International

Gaza Babies Laid In Rows For Warmth; “I Had 39, Now 36 Left”, Says Doctor.

Seven babies have been bundled together for warmth – a desperate bid to save their lives – in a heart-breaking image shared Tuesday from Gaza City’s Al Shifa Hospital. The city’s largest hospital has been crippled by fuel shortages and is stuck inside a “circle of death” as Hamas forces and Israeli military wage a bloody war on its doorsteps; access has been blocked by tanks, and medical staff are bracing for mass casualties within its walls.

The seven babies are among 39 born prematurely – they weigh less than 1.5 kg each. Each should be in incubators so body temperatures can be regulated. Instead, they were moved to ordinary beds – placed side-by-side and covered by packets of nappies and cardboard boxes of sterile gauze – over the weekend because there is no more fuel to run the generators that power the incubators.

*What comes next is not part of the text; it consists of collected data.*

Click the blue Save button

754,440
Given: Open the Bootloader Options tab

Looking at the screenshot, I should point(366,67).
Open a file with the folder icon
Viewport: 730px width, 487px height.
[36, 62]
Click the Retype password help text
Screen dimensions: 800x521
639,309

“Yesterday I had 39 babies… today 36,” Dr Mohamed Tabasha, the paediatric head, told Reuters Monday. “I cannot say how long they can last. I can lose another two babies today… or in an hour.

By the end of the day three more (and nine adult patients) had died, AFP reported.

Cold (and bullets and missiles) aren’t the only reason the babies are dying.

Dr Tabasha said the babies are contracting multiple virus in the absence of any natural immunity or infection control measures provided by an incubator.

There is also no way of sterilising their milk – what little is left – and some had contracted gastritis and were suffering from diarrhoea and vomiting, which leaves them at risk of dehydration.

“They are in a very bad situation… where you slowly kill them unless the situation improves…” Dr Ahmed El Mokhallalati, also involved in caring for the babies, told Reuters by telephone.

And to ensure the babies live – at least long enough to see the carnage and destruction wrought on Gaza by Israel and the Hamas – Dr Tabasha will need an uninterrupted supply of electricity, sterilisers for the milk and bottle teats, and support machines when any of them fall into respiratory failure.

There are over 650 patients – waiting to be evacuated by the Red Cross – at the besieged Al Shifa Hospital that lacks essentials – diesel, food, water, medicines and medical equipment.

Israeli forces insist the hospital sits atop a network of tunnels that form part of the Hamas’ underground headquarters, and that the group’s operatives are using the patients as a shield.

Tel Aviv also insists it has evidence to show Hamas stored weapons, including grenades, suicide vests and other explosives, in the basement of another Gaza hospital. “… we also found signs that indicate that Hamas held hostages here,” Rear Admiral Daniel Hagari, a military spokesperson, said Monday.

The Hamas, and Gaza’s health officials, have denied all such allegations.

The World Health Organization said Monday that it had finally managed to re-establish contact with the Al Shifa Hospital, and warned; “… the hospital is not functioning as a hospital anymore.”

Al Quds, a second major hospital in northern Gaza, has been cut off from the world for a week.

The Palestinian Red Crescent said it was surrounded by heavy gunfire, and a convoy of Red Cross vehicles sent to evacuate patients and staff had been unable to reach the facility.

Hospitals, and medical personnel, are protected under international humanitarian law and parties in conflict must ensure their protection. They cannot be used to shield military objectives from attack, but any operation around or within must protect patients, staff, and other civilians, the United Nations’ Office for Coordination of Humanitarian Affairs said in its Monday update from Gaza.

Israel had pledged to help evacuate the babies. That has not happened so far.

Israeli forces did offer to supply the hospital would fuel but would only give 300 litres, enough only for 30 minutes and a fraction of the 8,000 to 10,000 litres needed to run the main generators.

Israel faces intense international pressure to halt civilian loss amid a brutal air and ground operation that Hamas says has already killed over 11,000 people, 40 per cent of whom were children.